Beim Blick auf das Kursniveau wird die Diskrepanz besonders deutlich: Die Aktie notiert mit 17,08 US-Dollar zwar deutlich über den Tiefs des vergangenen Jahres und immer noch rund 78 % höher als vor zwölf Monaten, liegt aber nach dem Kursrutsch der letzten Woche über 25 % im Minus seit Jahresbeginn. Das zeigt, wie nervös der Markt auf jede Enttäuschung im Rigetti Computing Quartal reagiert.

Rigetti Computing: Wie bewerten Analysten und Investoren die Aktie?

Trotz der operativen Schwächen bleibt das Sentiment im Analystenlager gemischt bis verhalten positiv. Mehrere Häuser sehen in der hohen Cash‑Position von rund 590 Millionen US-Dollar und der technologischen Basis einen gewissen Puffer für die nächsten Jahre. So wird Rigetti an der Wall Street teilweise mit einem “Moderate Buy” beziehungsweise “Buy” bewertet, auch wenn konkrete Kurszielanhebungen zuletzt ausgeblieben sind und einzelne Research‑Häuser ihre Kursziele nach den Q4‑Zahlen sogar reduziert haben.

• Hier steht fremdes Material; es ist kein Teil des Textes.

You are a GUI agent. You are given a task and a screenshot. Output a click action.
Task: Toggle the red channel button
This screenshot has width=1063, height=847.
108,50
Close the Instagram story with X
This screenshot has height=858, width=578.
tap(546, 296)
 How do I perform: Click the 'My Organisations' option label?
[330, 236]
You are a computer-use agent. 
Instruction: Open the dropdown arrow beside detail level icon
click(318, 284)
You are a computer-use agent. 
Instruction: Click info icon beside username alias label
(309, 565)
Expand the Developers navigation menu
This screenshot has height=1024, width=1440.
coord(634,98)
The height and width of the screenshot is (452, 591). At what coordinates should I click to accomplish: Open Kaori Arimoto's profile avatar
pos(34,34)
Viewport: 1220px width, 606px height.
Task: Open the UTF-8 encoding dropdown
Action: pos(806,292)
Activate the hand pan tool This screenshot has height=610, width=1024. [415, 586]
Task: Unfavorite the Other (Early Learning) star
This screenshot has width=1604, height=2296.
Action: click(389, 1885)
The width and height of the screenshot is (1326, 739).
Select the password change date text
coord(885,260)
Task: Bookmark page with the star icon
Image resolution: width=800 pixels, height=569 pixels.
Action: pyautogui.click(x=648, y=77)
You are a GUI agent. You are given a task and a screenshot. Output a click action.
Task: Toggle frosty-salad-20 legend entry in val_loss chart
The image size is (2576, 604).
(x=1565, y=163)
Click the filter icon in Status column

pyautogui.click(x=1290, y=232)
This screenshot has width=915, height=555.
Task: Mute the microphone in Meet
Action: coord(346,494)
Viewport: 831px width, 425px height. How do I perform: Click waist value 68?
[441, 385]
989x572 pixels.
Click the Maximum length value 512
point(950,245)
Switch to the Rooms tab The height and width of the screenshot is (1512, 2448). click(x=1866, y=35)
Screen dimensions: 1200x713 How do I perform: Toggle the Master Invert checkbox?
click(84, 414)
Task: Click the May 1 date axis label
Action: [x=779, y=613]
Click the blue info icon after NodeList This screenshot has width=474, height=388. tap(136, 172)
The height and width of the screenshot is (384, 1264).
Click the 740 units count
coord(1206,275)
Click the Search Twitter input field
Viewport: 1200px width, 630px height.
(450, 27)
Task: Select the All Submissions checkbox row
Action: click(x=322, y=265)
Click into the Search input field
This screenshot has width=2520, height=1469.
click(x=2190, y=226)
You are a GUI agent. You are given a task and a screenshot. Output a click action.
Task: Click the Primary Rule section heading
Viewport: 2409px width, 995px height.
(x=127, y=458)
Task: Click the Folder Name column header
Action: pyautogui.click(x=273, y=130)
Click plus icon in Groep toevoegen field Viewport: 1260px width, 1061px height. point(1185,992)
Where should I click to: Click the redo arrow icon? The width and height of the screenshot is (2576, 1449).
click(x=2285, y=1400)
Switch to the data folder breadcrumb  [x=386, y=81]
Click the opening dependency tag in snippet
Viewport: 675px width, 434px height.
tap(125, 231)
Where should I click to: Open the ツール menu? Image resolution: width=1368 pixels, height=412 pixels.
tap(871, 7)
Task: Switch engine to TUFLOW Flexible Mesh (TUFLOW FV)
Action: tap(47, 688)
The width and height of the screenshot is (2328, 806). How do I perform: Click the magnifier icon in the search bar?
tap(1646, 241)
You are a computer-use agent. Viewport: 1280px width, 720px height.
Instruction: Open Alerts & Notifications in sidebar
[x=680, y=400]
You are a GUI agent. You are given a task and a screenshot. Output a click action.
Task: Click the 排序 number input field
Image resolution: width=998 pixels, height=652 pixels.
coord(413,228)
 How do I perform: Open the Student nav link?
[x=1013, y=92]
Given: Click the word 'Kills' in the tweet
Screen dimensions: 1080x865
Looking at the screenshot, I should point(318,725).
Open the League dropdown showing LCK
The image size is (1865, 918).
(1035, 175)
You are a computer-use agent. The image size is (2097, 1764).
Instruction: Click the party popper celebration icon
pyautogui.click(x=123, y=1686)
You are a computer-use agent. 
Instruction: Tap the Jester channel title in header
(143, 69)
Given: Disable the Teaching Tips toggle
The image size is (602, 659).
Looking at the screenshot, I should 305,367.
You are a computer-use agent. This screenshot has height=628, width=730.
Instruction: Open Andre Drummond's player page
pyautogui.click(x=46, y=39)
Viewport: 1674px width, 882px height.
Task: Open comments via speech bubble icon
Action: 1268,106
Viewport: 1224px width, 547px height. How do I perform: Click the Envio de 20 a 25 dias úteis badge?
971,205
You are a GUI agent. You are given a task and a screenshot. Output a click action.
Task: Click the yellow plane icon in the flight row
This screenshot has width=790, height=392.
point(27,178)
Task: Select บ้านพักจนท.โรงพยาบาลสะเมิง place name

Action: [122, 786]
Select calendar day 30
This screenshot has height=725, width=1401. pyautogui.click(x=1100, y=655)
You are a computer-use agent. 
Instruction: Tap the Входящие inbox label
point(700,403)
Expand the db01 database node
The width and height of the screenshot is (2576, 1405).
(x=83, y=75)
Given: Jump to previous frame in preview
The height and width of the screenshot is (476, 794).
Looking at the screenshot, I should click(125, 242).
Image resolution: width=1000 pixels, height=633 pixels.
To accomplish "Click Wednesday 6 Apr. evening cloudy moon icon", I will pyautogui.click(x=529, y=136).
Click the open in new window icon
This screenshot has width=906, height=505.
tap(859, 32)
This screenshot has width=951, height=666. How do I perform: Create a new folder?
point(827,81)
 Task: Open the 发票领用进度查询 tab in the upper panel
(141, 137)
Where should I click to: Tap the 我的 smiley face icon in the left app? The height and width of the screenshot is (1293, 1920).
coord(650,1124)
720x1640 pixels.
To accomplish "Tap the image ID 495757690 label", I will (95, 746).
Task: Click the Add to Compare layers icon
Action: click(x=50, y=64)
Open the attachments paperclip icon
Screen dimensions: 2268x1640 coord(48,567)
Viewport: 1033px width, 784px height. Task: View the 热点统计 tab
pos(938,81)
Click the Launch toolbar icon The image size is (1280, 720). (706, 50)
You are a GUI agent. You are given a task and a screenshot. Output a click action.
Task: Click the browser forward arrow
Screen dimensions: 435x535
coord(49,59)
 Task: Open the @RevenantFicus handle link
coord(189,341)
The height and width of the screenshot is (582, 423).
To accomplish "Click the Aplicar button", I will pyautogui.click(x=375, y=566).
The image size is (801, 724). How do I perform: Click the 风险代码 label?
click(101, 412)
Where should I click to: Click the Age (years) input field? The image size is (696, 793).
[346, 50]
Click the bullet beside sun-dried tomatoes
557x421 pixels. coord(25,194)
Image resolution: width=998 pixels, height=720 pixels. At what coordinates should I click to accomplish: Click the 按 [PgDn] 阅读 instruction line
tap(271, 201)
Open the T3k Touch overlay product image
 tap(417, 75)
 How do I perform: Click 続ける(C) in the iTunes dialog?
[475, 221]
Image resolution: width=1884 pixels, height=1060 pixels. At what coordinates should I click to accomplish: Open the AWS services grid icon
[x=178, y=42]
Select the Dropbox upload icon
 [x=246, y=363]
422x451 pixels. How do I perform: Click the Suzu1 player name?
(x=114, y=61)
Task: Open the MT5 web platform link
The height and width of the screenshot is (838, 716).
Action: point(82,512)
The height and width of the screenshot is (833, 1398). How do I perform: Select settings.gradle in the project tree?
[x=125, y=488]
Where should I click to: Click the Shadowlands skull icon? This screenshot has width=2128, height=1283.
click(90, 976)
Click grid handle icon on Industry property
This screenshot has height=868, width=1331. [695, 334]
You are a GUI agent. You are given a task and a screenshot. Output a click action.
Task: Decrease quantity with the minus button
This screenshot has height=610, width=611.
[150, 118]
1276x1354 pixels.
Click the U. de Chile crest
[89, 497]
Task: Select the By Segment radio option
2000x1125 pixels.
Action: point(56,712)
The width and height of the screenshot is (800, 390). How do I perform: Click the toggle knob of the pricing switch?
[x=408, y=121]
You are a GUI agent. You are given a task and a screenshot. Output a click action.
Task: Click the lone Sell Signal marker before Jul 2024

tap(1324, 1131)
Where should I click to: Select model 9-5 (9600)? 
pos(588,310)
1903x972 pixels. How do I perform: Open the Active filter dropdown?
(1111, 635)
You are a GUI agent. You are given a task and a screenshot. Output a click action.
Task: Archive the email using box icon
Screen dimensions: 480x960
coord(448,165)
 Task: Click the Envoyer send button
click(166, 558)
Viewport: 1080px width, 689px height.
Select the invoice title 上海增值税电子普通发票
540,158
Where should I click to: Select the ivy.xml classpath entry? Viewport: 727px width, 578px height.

Auf der institutionellen Seite hat unter anderem Orion Portfolio Solutions LLC jüngst eine neue Position über 95.376 Aktien im Wert von knapp 2,84 Millionen US-Dollar aufgebaut. Auch Schwergewichte wie Vanguard und State Street haben ihre Anteile erhöht. Das zeigt, dass professionelle Investoren bereit sind, das hohe Risiko des Geschäftsmodells zu tragen – in der Hoffnung, dass die technische Entwicklung irgendwann in ein skalierbares Geschäftsmodell mündet.

Gleichzeitig verweisen eher skeptische Beobachter auf die extreme Bewertung im Verhältnis zum erwarteten Umsatz. Gemessen an rund 20 Millionen US-Dollar Umsatzpotenzial 2026 erscheint eine Marktkapitalisierung von über 5 Milliarden US-Dollar ambitioniert. Das aktuelle Rigetti Computing Quartal liefert dafür kaum neue Argumente auf der Ertragsseite, sondern verstärkt eher den Eindruck, dass der Markt der Technologie deutlich vorausgeeilt ist.

Fazit

Für Anleger bleibt damit ein klares Chance‑Risiko‑Profil: Wer einsteigt, spekuliert weniger auf das nächste Rigetti Computing Quartal als vielmehr auf einen langfristigen technologischen Durchbruch im Quantencomputing.